Of course we can, let us put the numbers to good use –
| Asset | Lower Estimate | Upper Estimate |
|---|---|---|
| Nifty | 8547 – (16.5% * 8547) = 7136 | 8547 + (16.5% * 8547) = 9957 |
| TCS | 2585 – (27% * 2585) = 1887 | 2585 + (27% * 2585) = 3282 |
So the above calculations suggest that in the next 1 year, given Nifty’s volatility, Nifty is likely to trade anywhere between 7136 and 9957 with all values in between having the varying probability of occurrence. This means to say on 15th July 2016 the probability of Nifty to be around 7500 could be 25%, while 8600 could be around 40%.

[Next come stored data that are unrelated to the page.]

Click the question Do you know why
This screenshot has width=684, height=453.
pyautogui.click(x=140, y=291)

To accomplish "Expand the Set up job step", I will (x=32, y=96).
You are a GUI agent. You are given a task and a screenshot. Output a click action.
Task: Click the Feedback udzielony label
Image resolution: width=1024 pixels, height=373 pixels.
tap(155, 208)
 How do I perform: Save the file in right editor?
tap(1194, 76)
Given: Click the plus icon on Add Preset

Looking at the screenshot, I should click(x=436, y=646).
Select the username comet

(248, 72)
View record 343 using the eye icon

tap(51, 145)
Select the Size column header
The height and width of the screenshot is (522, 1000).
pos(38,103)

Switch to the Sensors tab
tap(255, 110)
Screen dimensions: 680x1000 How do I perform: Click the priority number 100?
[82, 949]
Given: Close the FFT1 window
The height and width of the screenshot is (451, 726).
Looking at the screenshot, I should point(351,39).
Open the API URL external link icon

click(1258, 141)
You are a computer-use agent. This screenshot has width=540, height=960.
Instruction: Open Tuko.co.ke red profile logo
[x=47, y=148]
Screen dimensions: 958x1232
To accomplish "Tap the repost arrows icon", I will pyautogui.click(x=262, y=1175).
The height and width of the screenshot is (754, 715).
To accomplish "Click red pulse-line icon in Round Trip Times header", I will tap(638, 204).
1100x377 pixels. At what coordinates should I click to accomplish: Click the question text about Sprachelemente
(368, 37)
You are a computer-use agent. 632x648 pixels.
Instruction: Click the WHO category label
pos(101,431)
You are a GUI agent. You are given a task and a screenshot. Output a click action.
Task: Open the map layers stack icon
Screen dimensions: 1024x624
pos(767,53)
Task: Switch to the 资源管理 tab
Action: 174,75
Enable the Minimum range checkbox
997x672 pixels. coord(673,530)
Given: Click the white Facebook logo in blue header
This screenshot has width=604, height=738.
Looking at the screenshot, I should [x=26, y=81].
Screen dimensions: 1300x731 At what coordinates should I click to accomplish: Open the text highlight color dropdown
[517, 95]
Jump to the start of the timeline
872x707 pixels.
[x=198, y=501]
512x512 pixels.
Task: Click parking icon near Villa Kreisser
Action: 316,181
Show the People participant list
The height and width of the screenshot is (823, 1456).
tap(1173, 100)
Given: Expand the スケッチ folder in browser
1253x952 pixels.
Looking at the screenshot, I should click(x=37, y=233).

This leads us to an exciting platform –
- We estimated the range for Nifty for 1 year; similarly, can we estimate the range Nifty is likely to trade over the next few days or the range within which Nifty is likely to trade upto the series expiry?
- If we can do this, then we will be in a better position to identify options that are likely to expire worthless, meaning we could sell them today and pocket the premiums.
- We figured the range in which Nifty is likely to trade in the next 1 year as 7136 and 9957 – but how sure are we? Is there any degree of confidence while expressing this range?
- How do we calculate Volatility? I know we discussed the same earlier in the chapter, but is there an easier way? Hint – we could use MS Excel!
- We calculated Nifty’s range estimating its volatility as 16.5%, what if the volatility changes?
Over the next few chapters, we will answer all these questions and more!
Key takeaways from this chapter
- Vega measures the rate of change of premium concerning the change in volatility.
- Volatility is not just the up-down movement of markets.
- Volatility is a measure of risk.
- Volatility is estimated by the standard deviation.
- Standard Deviation is the square root of the variance.
- We can estimate the range of the stock price, given its volatility.
- Larger the range of stock, higher is its volatility aka risk.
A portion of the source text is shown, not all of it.